Social Norms, Social Cohesion, and Corporate Governance
Article first published online: 2 NOV 2010
© 2010 Blackwell Publishing Ltd
Corporate Governance: An International Review
Volume 19, Issue 1, pages 41–60, January 2011
How to Cite
Boytsun, A., Deloof, M. and Matthyssens, P. (2011), Social Norms, Social Cohesion, and Corporate Governance. Corporate Governance: An International Review, 19: 41–60. doi: 10.1111/j.1467-8683.2010.00829.x
- Issue published online: 31 DEC 2010
- Article first published online: 2 NOV 2010
- Corporate Governance;
- Informal Rules;
- Social Norms;
- Social Cohesion
Manuscript Type: Empirical
Research Question/Issue: We study the relationship between informal rules (represented by social norms and social cohesion in a community) and corporate governance. A community is a large social unit characterized by a distinct set of informal rules. Specifically, three hypotheses are tested: (1) Communities with stronger social norms will have more open firm-level corporate governance; (2) More socially cohesive communities will have more open firm-level corporate governance; and (3) The relationship between social norms and corporate governance will be mediated by social cohesion.
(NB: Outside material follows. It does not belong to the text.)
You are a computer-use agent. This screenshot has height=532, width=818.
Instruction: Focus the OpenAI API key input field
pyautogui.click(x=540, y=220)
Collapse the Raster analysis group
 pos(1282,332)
Research Findings/Insights: Unlike previous studies, we use data from a single, culturally diverse country, Ukraine, in order to isolate the effect of informal rules. The country's provinces are used as proxies for communities. We develop our measures of social norms and social cohesion by performing a factor analysis on the measures commonly used in previous research (social capital, religiosity, total fertility, ethnic homogeneity, linguistic homogeneity, and homicide rate). All three hypotheses are supported, whether using composite or individual measures of social norms and cohesion. The mediation is partial, suggesting that the hypothesized effect of social norms on corporate governance may (1) partly come through cohesion; and (2) partly be direct. The results are highly significant and robust, and they hold very well when controlled for economic development, firm characteristics, and industry.
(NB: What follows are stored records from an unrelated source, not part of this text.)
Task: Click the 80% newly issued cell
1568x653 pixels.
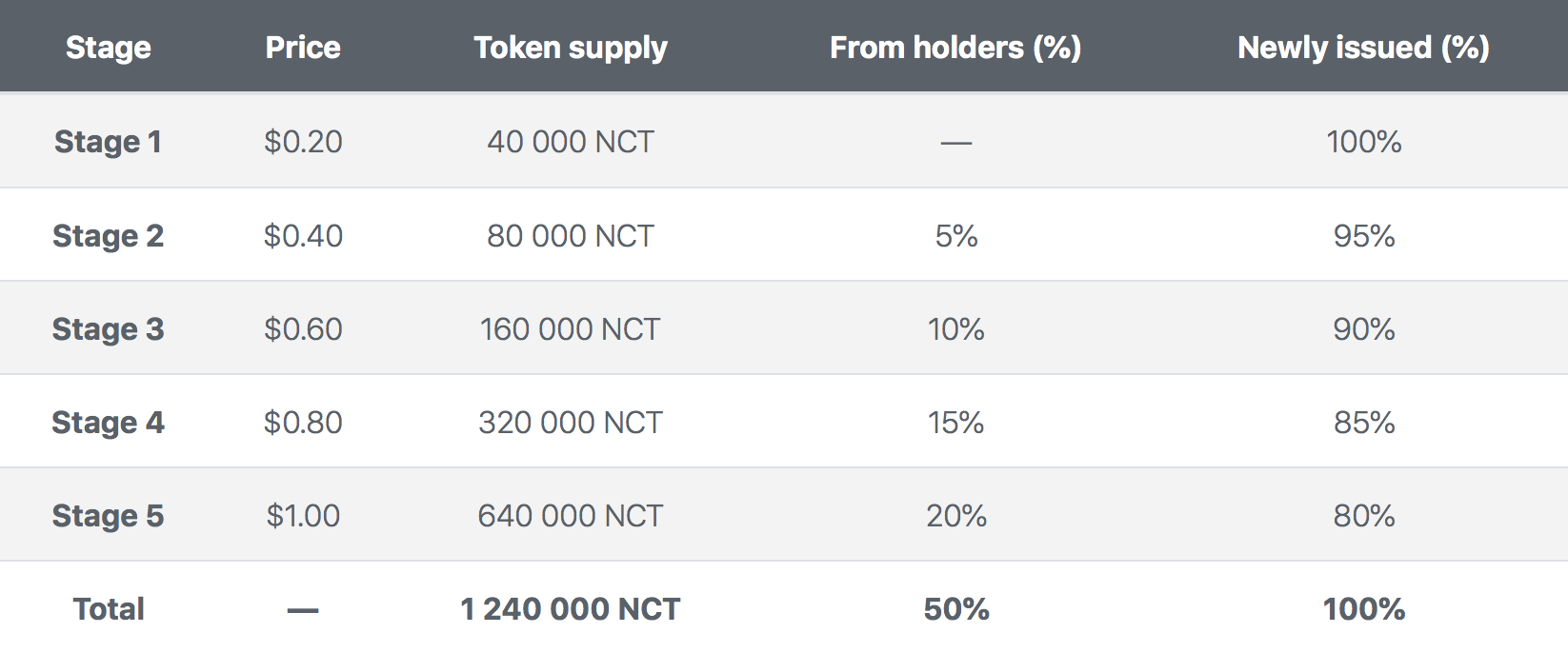Action: pyautogui.click(x=1364, y=515)
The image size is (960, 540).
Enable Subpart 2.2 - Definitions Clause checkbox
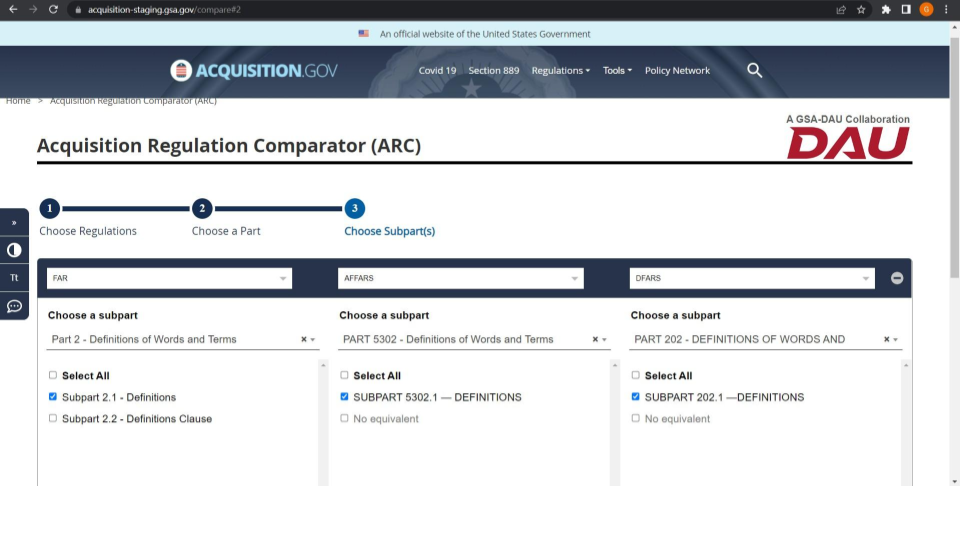(x=53, y=419)
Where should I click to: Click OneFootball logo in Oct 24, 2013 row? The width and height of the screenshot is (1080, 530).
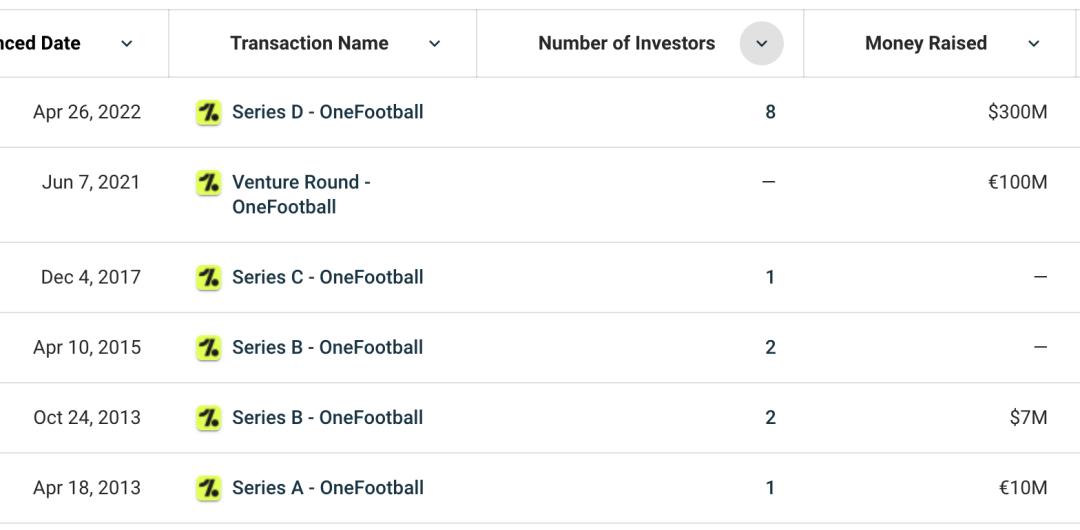point(208,418)
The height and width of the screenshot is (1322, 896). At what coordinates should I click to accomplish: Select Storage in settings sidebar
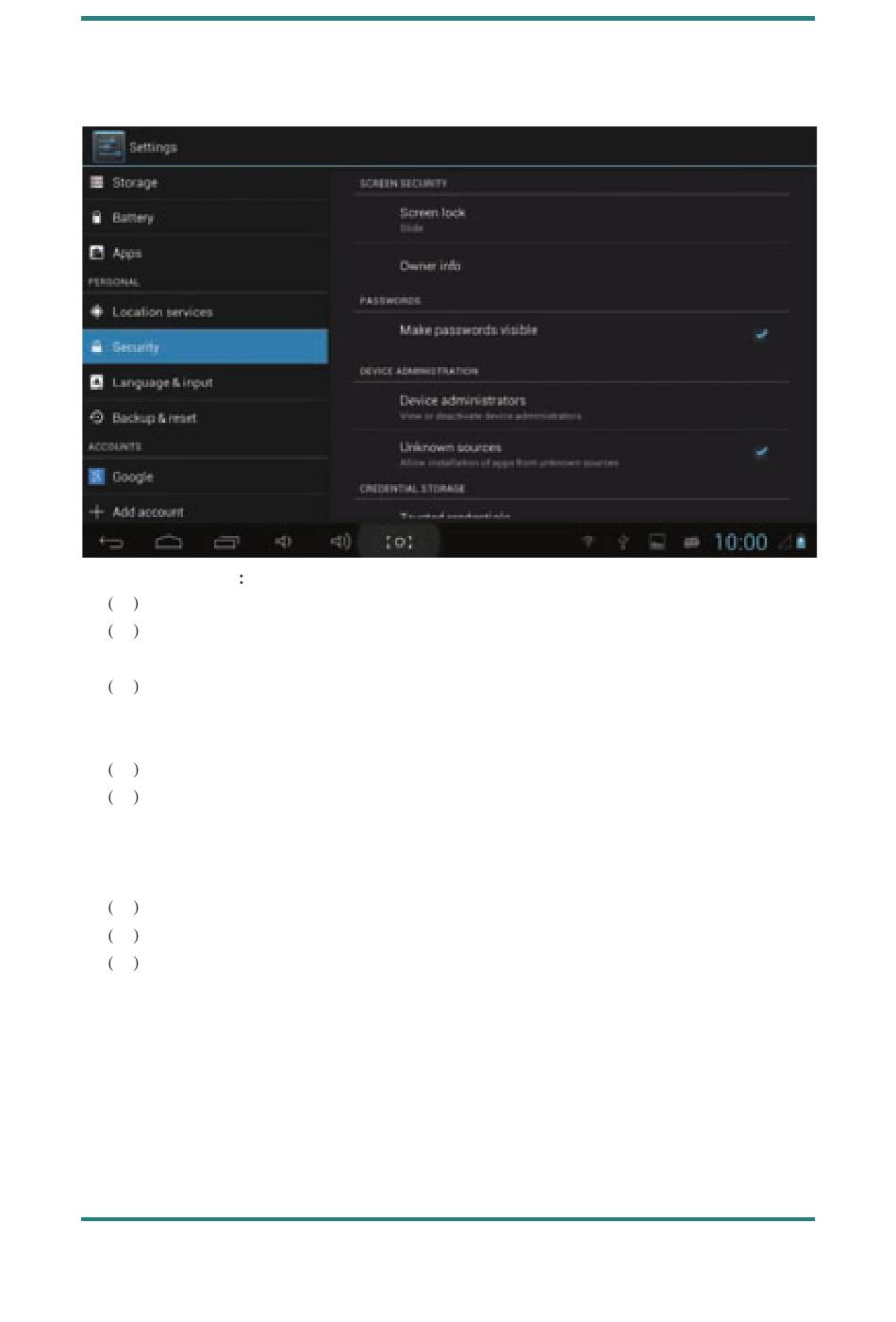206,183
Theoretical/Academic Implications: We contribute to the large literature on institutional determinants of corporate governance by proposing that informal rules may have a substantial impact on firm-level corporate governance. We also identify specific sources of informal rules: social norms and cohesion. Testing our insights in other countries and in cross-country settings would help to further understand what rules matter for corporate governance and whether informal rules may substitute for formal rules. Another research opportunity, perhaps best exploited through case-based research, is the deeper enquiry into the very mechanism by which informal rules may affect firm-level corporate governance.
Practitioner/Policy Implications: Manipulating informal rules, such as norms and cohesion, is an unlikely option for corporate governance reform. If that is the case, the policy should consist in adjusting the governance system to fit them. As this fit will differ across communities and countries, international convergence of corporate governance appears unlikely.